WORK REQUEST
Please summarize the two news briefings below in exactly two sentences.

Single Biennial HIV Prevention Conference Planned

Morning Briefing

This year’s International Microbicides Conference, held this week in Sydney, “will be the last of its kind” because “[f]rom 2014 onwards, it is planned, a single biennial conference on all aspects of HIV prevention will be held,” according to an aidsmap news story. In a closing plenary session, representatives of the Bill & Melinda Gates Foundation and the NIH Office of AIDS Research, the two largest funders of HIV prevention research, “said they were proposing an ‘integrative prevention meeting’ in recognition of the fact that no one HIV prevention method is likely to end the epidemic and that different methods can be synergistic,” the news service writes (Cairns, 4/18).

Evaluating Priority Setting For Health

Morning Briefing

“[W]hen facing a limited budget (as most low- and middle-income countries are) how can countries best sort multiple priorities into effective, sustainable policies?” Amanda Glassman, director of global health policy and a research fellow at the Center for Global Development (CGD), and Kate McQueston, a program coordinator at CGD, ask in the CGD’s “Global Health Policy” blog. They note CGD’s “working group on Priority Setting Institutions for Health has been evaluating this question,” and state, “There are substantial gains that can be achieved by shifting the current distribution of public funding to more cost effective interventions.” The authors highlight several CGD papers on the topic and note the working group’s final report will be released this summer (4/19).

DATASET EXTRACT
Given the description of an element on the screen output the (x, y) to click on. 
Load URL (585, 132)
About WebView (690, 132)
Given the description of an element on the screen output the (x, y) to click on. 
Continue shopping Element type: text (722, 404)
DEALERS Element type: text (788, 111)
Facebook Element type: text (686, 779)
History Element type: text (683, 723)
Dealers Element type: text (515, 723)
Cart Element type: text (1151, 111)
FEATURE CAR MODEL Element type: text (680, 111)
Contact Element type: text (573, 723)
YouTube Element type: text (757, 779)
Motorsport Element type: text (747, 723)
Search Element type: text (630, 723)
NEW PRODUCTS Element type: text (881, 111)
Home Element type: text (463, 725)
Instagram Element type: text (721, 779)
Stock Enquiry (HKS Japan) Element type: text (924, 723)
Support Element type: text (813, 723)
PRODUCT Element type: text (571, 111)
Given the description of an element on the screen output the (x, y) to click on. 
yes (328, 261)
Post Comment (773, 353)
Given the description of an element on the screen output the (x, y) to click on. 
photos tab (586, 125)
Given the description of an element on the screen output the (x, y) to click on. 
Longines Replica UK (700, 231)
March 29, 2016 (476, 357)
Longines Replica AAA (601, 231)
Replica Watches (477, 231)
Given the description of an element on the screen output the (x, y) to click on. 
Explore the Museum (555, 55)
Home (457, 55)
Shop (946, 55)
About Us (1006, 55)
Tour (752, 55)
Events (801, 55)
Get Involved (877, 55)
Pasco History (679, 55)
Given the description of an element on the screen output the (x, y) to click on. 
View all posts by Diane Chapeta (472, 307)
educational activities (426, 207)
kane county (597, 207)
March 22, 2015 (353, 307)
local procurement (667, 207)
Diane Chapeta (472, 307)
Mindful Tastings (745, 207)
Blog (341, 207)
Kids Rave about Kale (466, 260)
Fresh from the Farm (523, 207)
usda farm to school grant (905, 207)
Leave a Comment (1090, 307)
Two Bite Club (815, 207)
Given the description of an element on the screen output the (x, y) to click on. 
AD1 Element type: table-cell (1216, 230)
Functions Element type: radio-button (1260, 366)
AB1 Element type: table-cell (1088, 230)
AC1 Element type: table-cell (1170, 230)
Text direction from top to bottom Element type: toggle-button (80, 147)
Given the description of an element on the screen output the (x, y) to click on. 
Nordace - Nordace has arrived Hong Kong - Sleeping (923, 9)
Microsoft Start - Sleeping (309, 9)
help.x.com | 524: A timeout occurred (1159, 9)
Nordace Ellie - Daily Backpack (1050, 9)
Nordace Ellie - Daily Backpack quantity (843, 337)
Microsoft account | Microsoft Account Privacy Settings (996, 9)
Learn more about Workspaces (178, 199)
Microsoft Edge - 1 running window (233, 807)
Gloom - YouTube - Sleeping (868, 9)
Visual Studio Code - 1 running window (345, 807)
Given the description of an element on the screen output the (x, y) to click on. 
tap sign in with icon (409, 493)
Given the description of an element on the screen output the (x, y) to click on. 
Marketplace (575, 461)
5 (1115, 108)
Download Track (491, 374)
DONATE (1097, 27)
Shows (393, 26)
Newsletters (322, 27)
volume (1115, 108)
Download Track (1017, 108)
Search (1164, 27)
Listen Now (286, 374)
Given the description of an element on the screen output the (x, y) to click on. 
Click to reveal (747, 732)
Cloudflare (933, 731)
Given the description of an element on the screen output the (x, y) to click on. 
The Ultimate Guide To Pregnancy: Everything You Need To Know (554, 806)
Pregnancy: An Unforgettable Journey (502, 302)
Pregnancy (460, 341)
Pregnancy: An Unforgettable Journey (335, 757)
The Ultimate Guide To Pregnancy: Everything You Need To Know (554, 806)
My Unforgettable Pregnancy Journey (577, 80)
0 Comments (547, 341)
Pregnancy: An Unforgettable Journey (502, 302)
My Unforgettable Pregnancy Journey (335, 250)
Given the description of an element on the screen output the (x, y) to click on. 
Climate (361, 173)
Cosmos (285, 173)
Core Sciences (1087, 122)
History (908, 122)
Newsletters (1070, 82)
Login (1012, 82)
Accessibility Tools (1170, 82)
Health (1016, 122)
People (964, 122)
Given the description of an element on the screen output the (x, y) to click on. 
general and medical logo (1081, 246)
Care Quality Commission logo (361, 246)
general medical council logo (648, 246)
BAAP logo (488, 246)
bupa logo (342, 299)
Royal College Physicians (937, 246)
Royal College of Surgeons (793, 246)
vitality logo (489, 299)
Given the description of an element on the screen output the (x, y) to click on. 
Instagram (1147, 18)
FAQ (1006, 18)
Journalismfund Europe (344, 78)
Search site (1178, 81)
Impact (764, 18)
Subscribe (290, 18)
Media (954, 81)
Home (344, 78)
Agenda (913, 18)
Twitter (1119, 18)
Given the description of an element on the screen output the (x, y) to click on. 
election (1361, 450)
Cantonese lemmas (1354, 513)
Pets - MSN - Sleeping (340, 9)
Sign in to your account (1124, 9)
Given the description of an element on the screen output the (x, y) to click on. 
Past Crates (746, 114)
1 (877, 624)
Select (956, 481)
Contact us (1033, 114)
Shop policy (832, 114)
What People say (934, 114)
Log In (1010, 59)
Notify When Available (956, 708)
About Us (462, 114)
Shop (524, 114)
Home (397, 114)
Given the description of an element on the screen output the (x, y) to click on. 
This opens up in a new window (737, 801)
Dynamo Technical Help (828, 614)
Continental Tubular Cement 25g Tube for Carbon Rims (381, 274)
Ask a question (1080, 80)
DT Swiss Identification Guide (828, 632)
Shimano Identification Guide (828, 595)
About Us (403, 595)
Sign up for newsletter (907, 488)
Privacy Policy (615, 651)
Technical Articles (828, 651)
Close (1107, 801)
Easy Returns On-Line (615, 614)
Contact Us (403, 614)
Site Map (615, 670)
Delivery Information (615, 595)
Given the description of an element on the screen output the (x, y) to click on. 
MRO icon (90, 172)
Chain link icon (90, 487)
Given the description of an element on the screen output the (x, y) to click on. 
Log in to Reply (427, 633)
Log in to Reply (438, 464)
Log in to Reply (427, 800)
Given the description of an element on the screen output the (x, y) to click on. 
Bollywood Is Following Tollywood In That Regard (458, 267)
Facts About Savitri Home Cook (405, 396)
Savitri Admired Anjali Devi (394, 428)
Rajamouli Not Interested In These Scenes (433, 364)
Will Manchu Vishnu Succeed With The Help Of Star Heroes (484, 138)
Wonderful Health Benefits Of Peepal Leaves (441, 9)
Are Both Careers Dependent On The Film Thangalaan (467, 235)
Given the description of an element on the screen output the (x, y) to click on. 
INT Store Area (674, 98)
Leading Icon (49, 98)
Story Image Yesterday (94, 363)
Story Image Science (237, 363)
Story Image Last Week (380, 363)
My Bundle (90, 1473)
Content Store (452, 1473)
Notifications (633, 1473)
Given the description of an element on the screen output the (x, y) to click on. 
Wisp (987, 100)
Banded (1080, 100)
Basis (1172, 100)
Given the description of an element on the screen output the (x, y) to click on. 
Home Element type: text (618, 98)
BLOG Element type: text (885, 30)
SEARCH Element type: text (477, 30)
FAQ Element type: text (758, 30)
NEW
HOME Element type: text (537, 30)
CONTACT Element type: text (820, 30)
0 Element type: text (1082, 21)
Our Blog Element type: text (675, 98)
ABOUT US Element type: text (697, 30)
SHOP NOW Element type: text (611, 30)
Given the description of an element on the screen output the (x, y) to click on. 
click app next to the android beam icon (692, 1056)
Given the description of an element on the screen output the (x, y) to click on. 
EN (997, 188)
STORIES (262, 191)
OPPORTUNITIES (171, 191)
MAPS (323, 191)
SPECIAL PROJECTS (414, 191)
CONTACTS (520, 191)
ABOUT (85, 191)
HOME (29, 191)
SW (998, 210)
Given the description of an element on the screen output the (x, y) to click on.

OUTPUT FOR THIS EXERCISE
This year's International Microbicides Conference in Sydney is set to be the last of its kind, because from 2014 a single biennial conference on all aspects of HIV prevention is planned, and the Gates Foundation and the NIH Office of AIDS Research proposed an "integrative prevention meeting" since no one prevention method is likely to end the epidemic. In a CGD blog post, Amanda Glassman and Kate McQueston ask how countries with limited budgets can sort multiple priorities into effective, sustainable policies, noting that a CGD working group is evaluating this question and will release its final report this summer.